Gli emiri, con posizioni di vertice. Ma anche i boia dai lunghi coltelli insanguinati che hanno infiammato le piazze delle città finite sotto gli artigli del Califfato. Passando dai semplici combattenti e poi più giù, fino a chi ha supportato e lavorato per lo Stato islamico. Si troveranno tutti davanti alla sbarra, tra un mese o poco più. L’annuncio è stato dato dal co-rappresentante per gli Affari esteri dell’Amministrazione autonoma della Siria del Nord-Est, Abdulkarim Omar. I foreign fighter che da tutto il mondo si sono riversati in Siria per unirsi all’Isis finiranno a processo.

Nelle carceri controllate dalle Sdf (le Forze democratiche siriane, guidate dai curdi delle Ypg) alloggiano circa mille miliziani stranieri che facevano capo all’ex califfo Abu Bakr al-Baghdadi. Nei campi di detenzione riservati ai familiari, invece, ci sono più di 4mila donne, parte delle quali ritenute responsabili di crimini, e circa 9.500 bambini, figli di combattenti. La maggior parte dei parenti è ancora trattenuta nel gigantesco centro di al-Hol, a est di al-Hasaka, che ospita oltre 60mila persone e dove, nel solo 2019, a perdere la vita a causa della malnutrizione e delle cattive condizioni igienico-sanitarie sono stati in più di 500.
In totale, dunque, quasi 15mila persone detenute provenienti da 54 Paesi diversi (Germania, Francia, Olanda e Svezia quelli maggiormente rappresentati). I vertici del Rojava hanno chiesto per lungo tempo che ciascuno Stato si facesse carico dei propri concittadini, ma la quasi totalità dei governi non ha risposto all’appello. Così, a distanza di quattro mesi dall’invasione turca a est dell’Eufrate nei territori controllati dall’amministrazione curda, i prigionieri affronteranno il giudizio di un tribunale. Destino, questo, a cui sono già andati incontro circa 6mila combattenti locali.

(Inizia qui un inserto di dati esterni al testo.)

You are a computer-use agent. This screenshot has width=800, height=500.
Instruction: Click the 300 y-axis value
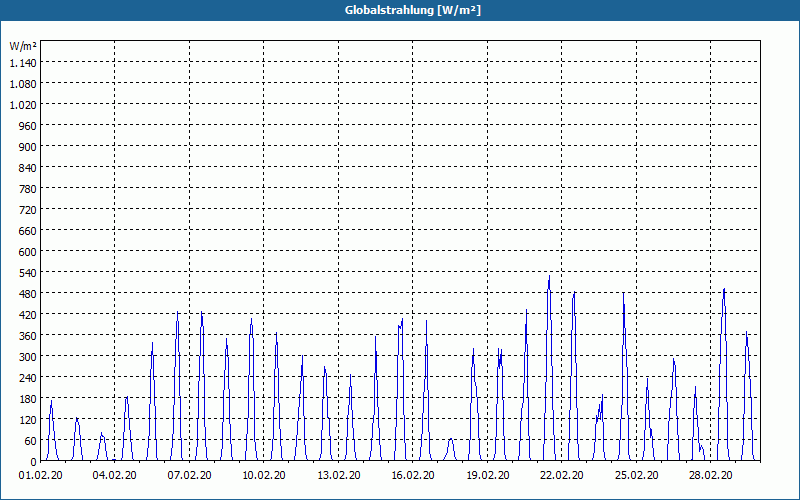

“Nessun Paese ha accettato di rimpatriare i propri foreign fighter – è la ricostruzione fatta da Abdulkarim Omar, dove in Finlandia ha incontrato l’omologo Pekka Haavisto – così abbiamo proposto di istituire un tribunale internazionale, ma anche questa idea non ha avuto seguito. Ora è arrivato il momento, per i combattenti stranieri, di affrontare un processo. Partiremo all’inizio di marzo“. Una prima richiesta di assistenza è stata avanzata, ufficialmente, all’esecutivo scandinavo (a cui dovrebbero seguirne altre dirette ad altri Paesi) che si è dimostrato disponibile a fornire aiuto all’amministrazione del Rojava. Ma il Kurdistan siriano, fanno sapere fonti locali, accetterà “qualsiasi partecipazione formale o informale da parte dei governi”. Compresi, ovviamente, osservatori e avvocati. “L’obiettivo è che questi processi siano il più trasparenti ed equi possibili”, sono le parole Fener al-Kait, capo del dipartimento per gli Affari esteri. Per questo, tra le altre necessità, ci sarebbe anche quella di fornire rappresentanza legale agli imputati.

Nel 2014 l’Amministrazione autonoma della Siria del Nord-Est ha introdotto una serie di leggi proprio in materia di terrorismo, aggiornando l’impianto siriano esistente. Per esempio, è stata cancellata la pena di morte. Per i reati più lievi la pena va da uno a cinque anni di carcere, con lavori forzati. Per i combattenti e per chi ha coperto incarichi di primo piano si arriva a vent’anni. Infine, per i crimini più efferati, compreso l’omicidio, c’è l’ergastolo. Le norme che compongono il codice penale, tuttavia, sarebbero ancora in fase di aggiornamento e di ulteriore definizione. “Lo scopo è quello di avvicinarle il più possibile a standard che rispettino i diritti umani e i sistemi giuridici occidentali – ragiona Thomas McClure del Rojava Information Centre – il sistema di giustizia, in ogni caso, è già il più equilibrato della regione se paragonato con quello iracheno, turco o siriano”. Da marzo, dunque, si apriranno i processi. E l’impressione è che a partire saranno quelli nei confronti degli imputati di Paesi con cui la cooperazione è più stretta. In testa il Kosovo, che ha già rimpatriato 110 concittadini, la Russia (53) e l’Uzbekistan (148).